L'autre rive
Reconnue en 1947, Lirac s'étend sur quatre communes du Gard, juste au nord de Tavel et en face de Châteauneuf-du-Pape, dont seul le Rhône la sépare. Elle produit les trois couleurs, le rouge en majorité.
Son histoire est ancienne : c'est de Roquemaure, dans l'aire de l'appellation, que le phylloxéra serait entré en France en 1863, avec des plants américains importés. L'insecte a ravagé le vignoble européen pendant des décennies.
Le même socle que Châteauneuf
Les terrasses de galets roulés et les sols argilo-calcaires de Lirac appartiennent au même ensemble géologique que ceux de la rive gauche.
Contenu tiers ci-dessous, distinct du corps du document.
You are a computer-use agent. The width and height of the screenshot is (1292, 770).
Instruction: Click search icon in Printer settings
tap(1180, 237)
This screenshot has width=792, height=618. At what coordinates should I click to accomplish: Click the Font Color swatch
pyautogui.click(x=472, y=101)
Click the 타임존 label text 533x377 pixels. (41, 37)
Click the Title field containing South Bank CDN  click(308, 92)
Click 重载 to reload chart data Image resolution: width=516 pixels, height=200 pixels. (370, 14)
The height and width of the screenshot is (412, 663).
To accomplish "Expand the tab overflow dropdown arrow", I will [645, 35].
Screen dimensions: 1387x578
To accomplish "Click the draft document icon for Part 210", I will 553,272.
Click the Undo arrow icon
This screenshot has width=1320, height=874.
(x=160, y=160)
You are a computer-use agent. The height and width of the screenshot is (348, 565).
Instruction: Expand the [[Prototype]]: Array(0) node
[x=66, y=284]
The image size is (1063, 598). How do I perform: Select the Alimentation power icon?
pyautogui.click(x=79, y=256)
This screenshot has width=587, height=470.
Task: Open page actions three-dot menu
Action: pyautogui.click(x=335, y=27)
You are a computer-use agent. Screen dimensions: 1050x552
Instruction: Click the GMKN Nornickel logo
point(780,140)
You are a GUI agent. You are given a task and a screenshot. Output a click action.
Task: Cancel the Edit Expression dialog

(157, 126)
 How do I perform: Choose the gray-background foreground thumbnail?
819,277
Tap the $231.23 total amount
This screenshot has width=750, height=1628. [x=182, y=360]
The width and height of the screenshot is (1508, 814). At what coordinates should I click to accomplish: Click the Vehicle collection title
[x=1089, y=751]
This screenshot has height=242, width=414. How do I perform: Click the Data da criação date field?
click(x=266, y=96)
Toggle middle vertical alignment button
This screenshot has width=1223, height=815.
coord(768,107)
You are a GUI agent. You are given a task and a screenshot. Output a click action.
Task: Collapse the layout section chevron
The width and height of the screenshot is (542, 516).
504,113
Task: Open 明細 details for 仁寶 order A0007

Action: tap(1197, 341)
On y retrouve les galets emmagasinant la chaleur, les safres sableux et des coteaux plus calcaires en altitude.
La différence tient moins au sol qu'à la notoriété : ces terroirs ont été considérés plus tard, et le nom de Lirac n'a jamais atteint celui de son voisin.
Trois couleurs, un bon rapport
Les rouges, dominés par le grenache, offrent fruits noirs, garrigue et épices sur des tanins souples, avec cinq à dix ans de potentiel. Les blancs, à base de clairette et de grenache blanc, sont amples et floraux — ils comptent parmi les blancs les plus intéressants de la rive droite.
Le rosé, plus léger que celui de Tavel, reste fruité et gourmand. Servir les rouges à 16 °C, blancs et rosés à 11 °C.